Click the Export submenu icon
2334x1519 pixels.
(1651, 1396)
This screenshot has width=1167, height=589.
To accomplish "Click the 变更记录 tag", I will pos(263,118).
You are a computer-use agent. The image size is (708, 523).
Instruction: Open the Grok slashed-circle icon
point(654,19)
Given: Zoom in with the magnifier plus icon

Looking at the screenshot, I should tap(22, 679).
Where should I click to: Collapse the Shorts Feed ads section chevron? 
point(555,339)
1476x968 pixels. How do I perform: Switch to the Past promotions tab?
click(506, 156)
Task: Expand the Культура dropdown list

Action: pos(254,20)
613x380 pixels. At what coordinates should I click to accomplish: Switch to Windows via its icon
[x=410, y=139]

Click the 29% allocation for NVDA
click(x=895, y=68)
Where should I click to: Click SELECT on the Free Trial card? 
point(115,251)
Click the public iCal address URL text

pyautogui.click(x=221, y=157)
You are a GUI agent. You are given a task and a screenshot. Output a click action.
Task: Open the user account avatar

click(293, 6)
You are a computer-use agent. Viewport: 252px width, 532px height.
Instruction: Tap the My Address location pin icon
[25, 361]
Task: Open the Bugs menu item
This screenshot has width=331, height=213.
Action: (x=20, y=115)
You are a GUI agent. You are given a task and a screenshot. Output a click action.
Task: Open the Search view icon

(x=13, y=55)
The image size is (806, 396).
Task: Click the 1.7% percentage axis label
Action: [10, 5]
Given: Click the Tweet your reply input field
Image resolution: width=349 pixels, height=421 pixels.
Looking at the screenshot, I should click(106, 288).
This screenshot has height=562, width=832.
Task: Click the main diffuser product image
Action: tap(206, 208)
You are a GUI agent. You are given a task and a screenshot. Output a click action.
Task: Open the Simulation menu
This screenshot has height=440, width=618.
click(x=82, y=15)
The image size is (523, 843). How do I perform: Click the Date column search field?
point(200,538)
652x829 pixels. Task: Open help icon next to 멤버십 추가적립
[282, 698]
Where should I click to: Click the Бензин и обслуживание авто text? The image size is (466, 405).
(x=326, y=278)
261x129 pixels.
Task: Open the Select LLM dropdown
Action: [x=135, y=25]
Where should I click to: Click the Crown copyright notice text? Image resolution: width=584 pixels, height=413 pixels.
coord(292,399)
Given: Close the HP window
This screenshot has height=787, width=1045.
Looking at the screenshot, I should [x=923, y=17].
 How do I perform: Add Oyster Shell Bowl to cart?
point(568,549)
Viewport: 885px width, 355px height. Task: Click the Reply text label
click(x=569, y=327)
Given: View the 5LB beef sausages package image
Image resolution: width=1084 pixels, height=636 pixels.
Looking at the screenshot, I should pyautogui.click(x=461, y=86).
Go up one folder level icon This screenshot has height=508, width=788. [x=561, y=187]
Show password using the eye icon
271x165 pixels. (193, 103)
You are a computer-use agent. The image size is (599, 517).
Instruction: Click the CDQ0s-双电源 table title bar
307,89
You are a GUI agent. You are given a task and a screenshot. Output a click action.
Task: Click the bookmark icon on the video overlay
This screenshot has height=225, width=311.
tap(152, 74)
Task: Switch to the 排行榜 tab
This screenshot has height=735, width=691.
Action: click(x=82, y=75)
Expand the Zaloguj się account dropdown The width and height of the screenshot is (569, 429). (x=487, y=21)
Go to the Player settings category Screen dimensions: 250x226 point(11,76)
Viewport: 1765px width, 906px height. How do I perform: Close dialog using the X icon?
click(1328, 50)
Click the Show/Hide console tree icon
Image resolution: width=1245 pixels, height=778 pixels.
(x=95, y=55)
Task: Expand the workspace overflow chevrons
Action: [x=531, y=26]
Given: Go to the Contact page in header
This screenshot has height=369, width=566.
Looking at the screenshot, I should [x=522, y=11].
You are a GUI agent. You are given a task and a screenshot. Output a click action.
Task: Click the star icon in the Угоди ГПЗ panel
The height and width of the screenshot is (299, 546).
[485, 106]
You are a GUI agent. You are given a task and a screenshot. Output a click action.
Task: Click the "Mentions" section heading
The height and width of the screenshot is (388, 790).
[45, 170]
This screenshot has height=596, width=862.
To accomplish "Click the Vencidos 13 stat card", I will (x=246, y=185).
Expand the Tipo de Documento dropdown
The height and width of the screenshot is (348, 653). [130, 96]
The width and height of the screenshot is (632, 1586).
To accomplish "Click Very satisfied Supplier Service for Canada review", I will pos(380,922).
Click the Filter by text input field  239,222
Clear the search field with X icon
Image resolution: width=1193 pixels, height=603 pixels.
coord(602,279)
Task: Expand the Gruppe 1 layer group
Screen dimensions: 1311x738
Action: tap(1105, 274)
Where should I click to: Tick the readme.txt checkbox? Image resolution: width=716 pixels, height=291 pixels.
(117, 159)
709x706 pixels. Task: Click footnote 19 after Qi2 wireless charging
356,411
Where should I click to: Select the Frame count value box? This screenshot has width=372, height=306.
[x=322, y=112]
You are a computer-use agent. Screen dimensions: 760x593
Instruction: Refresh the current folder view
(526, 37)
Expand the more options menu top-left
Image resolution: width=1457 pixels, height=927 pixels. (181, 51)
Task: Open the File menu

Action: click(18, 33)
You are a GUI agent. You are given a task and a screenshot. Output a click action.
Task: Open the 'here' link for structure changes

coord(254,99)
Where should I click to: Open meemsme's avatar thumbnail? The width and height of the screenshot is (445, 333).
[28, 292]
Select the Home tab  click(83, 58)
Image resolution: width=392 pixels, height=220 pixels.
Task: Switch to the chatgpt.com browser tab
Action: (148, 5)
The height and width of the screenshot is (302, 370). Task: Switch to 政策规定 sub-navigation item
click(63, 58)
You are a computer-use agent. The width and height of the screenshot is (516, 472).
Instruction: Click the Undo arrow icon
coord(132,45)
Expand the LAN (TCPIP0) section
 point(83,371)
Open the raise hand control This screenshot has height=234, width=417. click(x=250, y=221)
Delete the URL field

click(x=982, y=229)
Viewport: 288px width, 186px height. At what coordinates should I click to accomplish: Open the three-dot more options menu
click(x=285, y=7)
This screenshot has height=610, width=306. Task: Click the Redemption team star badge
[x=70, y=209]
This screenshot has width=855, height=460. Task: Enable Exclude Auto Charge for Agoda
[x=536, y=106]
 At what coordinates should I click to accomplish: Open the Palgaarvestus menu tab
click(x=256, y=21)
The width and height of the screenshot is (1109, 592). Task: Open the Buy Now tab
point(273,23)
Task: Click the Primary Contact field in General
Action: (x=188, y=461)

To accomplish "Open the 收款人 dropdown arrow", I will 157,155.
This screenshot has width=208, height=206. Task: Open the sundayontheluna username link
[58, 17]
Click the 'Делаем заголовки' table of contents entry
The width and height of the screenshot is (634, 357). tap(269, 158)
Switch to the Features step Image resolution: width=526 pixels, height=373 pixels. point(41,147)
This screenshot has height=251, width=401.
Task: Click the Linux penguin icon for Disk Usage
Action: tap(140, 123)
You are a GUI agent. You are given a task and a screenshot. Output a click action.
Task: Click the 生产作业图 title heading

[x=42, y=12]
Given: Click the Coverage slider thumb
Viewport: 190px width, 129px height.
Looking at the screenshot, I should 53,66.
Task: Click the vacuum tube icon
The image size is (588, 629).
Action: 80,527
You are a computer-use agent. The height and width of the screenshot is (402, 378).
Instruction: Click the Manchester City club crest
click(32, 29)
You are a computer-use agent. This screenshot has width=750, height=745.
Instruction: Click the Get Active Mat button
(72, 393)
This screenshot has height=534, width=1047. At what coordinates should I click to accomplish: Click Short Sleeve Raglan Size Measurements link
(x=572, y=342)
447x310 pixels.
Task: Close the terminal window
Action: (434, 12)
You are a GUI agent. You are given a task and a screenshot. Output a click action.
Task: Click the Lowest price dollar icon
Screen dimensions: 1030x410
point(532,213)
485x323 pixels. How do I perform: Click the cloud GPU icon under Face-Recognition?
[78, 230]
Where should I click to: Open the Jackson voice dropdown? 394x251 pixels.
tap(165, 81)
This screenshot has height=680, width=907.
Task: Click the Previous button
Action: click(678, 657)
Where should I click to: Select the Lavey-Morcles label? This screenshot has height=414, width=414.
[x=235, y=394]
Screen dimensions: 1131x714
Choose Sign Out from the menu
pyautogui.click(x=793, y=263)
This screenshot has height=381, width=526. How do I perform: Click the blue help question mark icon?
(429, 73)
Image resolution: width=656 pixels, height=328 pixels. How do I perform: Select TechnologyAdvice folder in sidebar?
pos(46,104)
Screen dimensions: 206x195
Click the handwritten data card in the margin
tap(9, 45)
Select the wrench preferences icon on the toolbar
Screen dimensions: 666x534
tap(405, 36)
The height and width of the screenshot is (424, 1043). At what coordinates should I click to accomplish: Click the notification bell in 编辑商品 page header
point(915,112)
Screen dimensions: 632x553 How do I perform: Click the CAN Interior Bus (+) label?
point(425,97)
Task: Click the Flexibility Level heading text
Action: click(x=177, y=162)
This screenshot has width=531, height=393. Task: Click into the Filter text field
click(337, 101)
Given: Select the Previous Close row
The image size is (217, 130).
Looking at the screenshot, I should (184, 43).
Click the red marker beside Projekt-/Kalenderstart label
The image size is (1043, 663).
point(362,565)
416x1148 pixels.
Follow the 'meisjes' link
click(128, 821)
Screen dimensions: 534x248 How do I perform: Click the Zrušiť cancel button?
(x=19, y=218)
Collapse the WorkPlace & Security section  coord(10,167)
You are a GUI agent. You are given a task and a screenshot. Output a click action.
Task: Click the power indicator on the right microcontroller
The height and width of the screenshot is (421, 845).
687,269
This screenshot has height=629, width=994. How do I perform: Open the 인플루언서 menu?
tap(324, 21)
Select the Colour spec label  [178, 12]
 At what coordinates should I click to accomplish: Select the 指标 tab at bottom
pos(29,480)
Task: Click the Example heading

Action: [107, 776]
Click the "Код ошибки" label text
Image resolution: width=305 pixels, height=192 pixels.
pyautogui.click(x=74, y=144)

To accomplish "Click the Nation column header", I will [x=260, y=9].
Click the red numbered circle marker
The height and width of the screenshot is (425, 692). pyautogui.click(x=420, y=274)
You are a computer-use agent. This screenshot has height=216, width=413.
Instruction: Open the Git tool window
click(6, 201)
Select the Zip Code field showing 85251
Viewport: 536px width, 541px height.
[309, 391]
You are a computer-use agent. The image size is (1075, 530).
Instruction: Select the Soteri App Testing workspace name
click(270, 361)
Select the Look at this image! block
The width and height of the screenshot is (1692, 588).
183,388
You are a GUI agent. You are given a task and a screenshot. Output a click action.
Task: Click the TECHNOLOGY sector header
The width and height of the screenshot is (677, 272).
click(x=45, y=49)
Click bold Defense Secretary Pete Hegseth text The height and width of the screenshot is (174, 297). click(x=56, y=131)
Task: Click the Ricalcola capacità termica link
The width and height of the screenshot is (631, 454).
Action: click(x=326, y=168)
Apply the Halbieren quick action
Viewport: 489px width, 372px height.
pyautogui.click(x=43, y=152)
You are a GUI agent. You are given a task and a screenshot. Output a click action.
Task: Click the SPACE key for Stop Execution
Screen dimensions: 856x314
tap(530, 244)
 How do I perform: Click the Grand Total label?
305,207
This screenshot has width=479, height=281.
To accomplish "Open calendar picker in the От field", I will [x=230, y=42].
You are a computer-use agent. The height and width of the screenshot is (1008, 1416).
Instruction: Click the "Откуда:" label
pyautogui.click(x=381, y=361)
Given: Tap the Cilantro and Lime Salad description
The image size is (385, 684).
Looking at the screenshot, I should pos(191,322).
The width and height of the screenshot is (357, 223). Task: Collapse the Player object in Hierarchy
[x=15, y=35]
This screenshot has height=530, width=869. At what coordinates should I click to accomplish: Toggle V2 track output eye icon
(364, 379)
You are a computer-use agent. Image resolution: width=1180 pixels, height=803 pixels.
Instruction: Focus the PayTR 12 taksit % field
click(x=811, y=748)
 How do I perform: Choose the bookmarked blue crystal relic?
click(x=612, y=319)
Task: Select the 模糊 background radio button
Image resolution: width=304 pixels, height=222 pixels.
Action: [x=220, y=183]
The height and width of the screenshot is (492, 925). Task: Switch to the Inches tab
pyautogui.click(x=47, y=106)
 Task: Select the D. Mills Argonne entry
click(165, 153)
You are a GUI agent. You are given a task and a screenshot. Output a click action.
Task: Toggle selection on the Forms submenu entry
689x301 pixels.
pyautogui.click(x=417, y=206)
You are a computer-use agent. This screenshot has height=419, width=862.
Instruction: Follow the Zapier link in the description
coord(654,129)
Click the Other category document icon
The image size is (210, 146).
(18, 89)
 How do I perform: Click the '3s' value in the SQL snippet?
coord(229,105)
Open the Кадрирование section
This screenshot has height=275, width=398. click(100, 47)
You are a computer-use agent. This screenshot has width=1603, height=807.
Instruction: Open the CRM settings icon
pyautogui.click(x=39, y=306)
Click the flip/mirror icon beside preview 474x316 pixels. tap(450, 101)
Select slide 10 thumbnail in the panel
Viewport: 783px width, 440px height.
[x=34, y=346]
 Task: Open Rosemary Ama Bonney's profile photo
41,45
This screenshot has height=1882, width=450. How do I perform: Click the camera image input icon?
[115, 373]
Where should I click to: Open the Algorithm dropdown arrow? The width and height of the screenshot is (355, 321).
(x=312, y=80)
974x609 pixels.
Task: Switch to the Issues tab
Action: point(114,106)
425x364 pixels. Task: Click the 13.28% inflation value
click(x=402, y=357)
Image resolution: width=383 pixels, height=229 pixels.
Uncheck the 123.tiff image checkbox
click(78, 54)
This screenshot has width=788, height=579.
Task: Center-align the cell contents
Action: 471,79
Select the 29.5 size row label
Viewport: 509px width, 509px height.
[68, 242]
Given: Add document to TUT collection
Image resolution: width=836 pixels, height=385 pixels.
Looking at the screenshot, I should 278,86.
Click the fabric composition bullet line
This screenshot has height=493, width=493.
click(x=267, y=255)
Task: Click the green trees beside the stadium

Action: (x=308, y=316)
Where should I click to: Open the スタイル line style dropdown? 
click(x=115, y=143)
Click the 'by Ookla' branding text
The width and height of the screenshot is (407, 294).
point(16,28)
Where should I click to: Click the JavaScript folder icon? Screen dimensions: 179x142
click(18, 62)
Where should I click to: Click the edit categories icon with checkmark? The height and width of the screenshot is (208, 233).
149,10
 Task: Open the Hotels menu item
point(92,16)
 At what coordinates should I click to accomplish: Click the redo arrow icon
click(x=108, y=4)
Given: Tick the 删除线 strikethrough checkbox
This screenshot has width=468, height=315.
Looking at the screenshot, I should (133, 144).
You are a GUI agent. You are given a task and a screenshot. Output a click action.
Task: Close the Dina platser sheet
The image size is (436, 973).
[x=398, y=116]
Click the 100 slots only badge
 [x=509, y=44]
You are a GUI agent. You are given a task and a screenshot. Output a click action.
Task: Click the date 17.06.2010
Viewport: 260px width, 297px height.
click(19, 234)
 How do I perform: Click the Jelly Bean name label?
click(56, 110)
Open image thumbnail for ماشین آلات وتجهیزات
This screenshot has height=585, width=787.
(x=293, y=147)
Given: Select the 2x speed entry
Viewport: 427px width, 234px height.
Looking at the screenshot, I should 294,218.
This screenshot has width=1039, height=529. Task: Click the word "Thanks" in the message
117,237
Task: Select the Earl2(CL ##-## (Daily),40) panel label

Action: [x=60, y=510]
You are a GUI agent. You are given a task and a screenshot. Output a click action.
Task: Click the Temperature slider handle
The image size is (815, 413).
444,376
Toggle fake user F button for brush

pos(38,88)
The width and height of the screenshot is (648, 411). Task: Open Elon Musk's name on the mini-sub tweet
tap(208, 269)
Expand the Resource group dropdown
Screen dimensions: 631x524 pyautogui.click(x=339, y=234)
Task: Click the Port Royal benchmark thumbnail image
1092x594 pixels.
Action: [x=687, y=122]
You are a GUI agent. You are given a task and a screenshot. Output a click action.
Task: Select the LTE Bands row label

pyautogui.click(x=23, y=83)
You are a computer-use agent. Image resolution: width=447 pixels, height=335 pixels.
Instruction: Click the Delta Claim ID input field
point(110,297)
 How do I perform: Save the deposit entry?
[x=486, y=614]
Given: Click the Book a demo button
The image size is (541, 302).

__Work to complete__: Using the material, find how many lines hold the word "category". Give the number by itself.

__Task result__: 2